The relationship between Laura and Amato and her husband became tumultuous. They’d kick her out, and she’d go spend nights with her stepsisters, Cassie and Carina Amato.
“It’s a fine little circle of craziness,” Amato said, “because you’re going from your daughter, you trust her, and then you realize that she’s using needles, and then you come back and say you don’t want nothing to do with her.”
Carina, 40, said she felt fortunate to have spent almost every single day with Laura since she returned from rehab in December 2014.
“I said, ‘No matter what happens, from here on out, just be honest with me,'” Carina recalled telling Laura. “I gave her all my trust. I took her for her word. I thought she needed that.”
According to Carina, Laura’s ex-boyfriend came around and brought her drugs. She said it went from one extreme to the next in two to three weeks.

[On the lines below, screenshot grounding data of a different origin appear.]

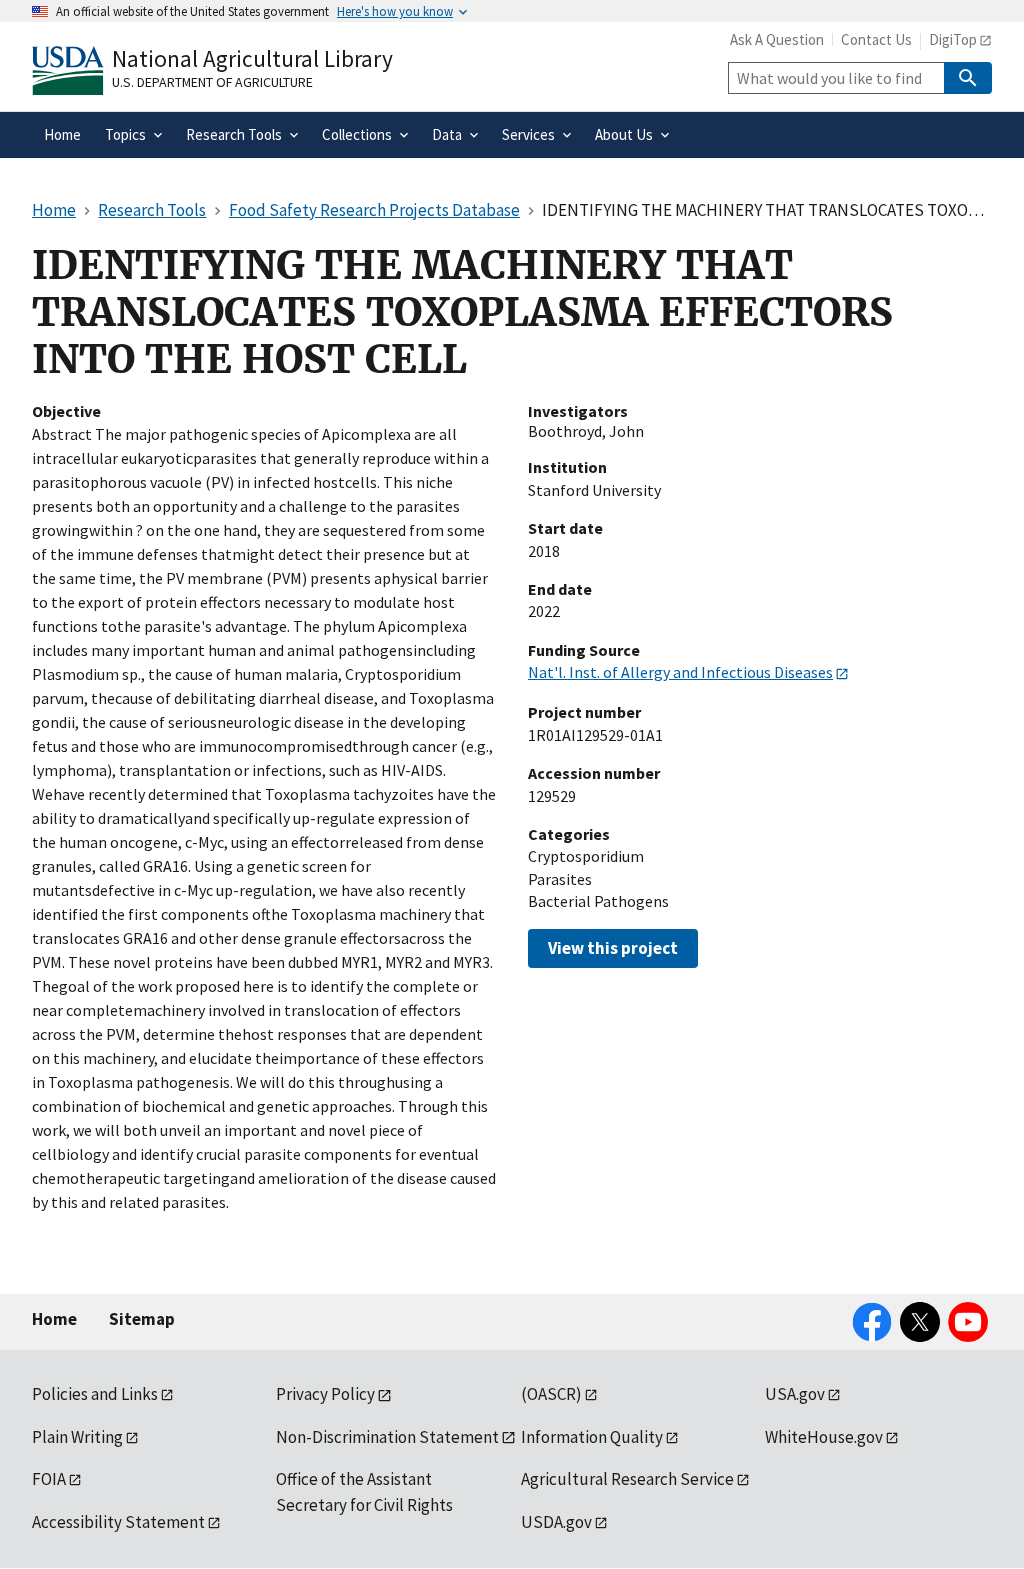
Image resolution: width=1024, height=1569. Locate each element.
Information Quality (592, 1437)
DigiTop (953, 39)
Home (54, 1319)
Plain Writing (77, 1437)
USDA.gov (556, 1522)
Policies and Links (95, 1394)
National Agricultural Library (252, 58)
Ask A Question (777, 39)
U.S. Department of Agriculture (212, 82)
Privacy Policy (325, 1394)
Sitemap (142, 1319)
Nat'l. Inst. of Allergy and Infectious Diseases (680, 672)
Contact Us (876, 39)
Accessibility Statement (118, 1522)
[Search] (968, 78)
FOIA (49, 1479)
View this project (613, 948)
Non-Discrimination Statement (387, 1437)
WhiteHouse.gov (824, 1437)
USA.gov (795, 1394)
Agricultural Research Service (627, 1479)
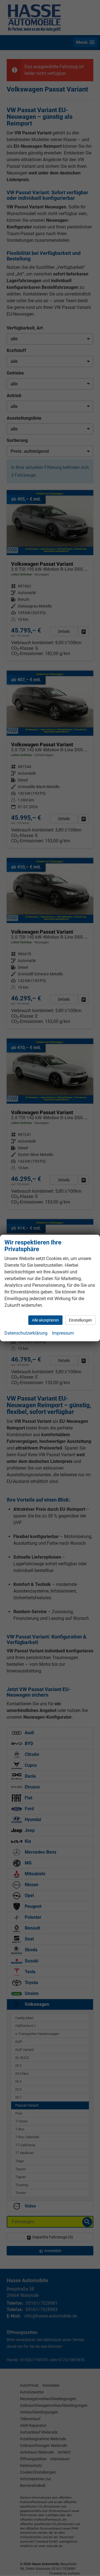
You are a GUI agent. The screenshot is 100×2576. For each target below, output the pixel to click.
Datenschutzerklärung (26, 1333)
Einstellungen (80, 1320)
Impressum (63, 1333)
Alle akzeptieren (45, 1320)
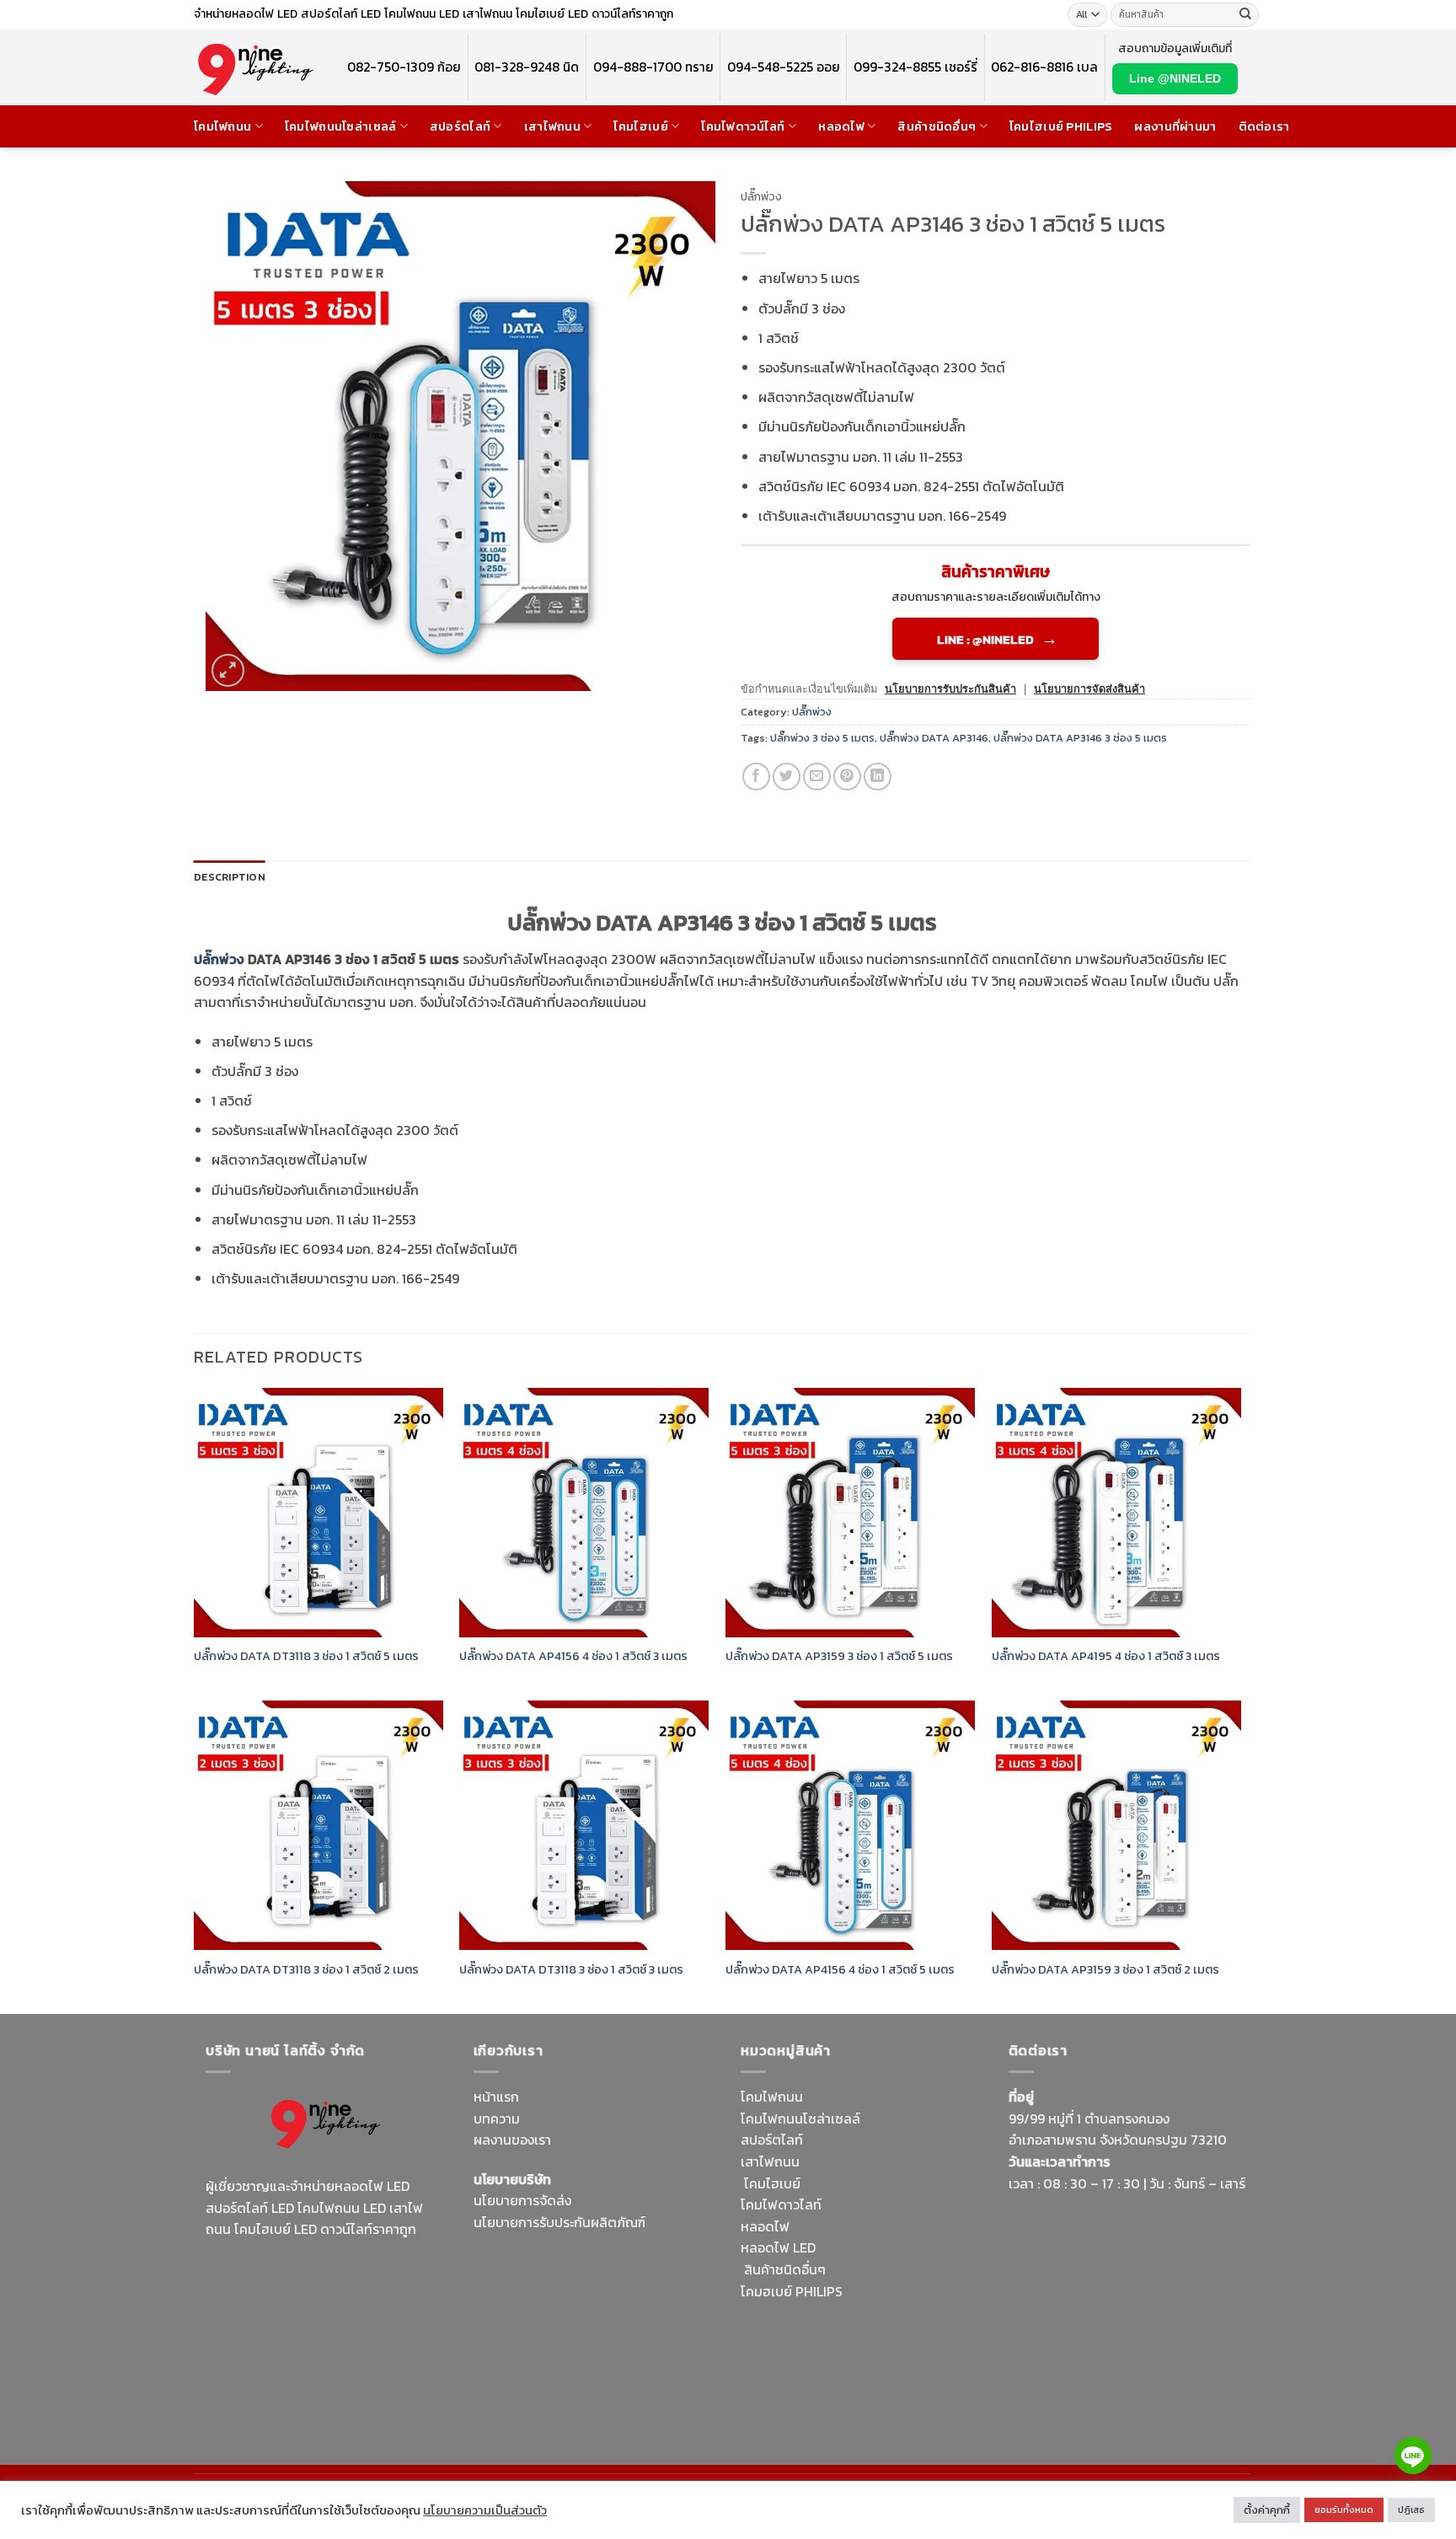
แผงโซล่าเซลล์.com (850, 2334)
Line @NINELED (1175, 78)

“It just had a hold of her,” Carina said. “I don’t know how … what happened, it just happened that quick.”
Question your children
Last week, the Amato family announced in an ad in the newspaper that they have decided to sell their restaurant because of health reasons and Laura’s sudden death.
Amato said she hopes Laura’s story helps other parents and teaches them that drug addiction can affect any family. She urged other parents to watch their children, to be involved with them.
It’s OK to question your children, she said.
“I could be ashamed and I could hide this because, if you look at that child, that girl was beautiful,” Amato said, looking at her daughter’s obituary on a nearby coffee table. “She could have had anything … and she could have been anything.”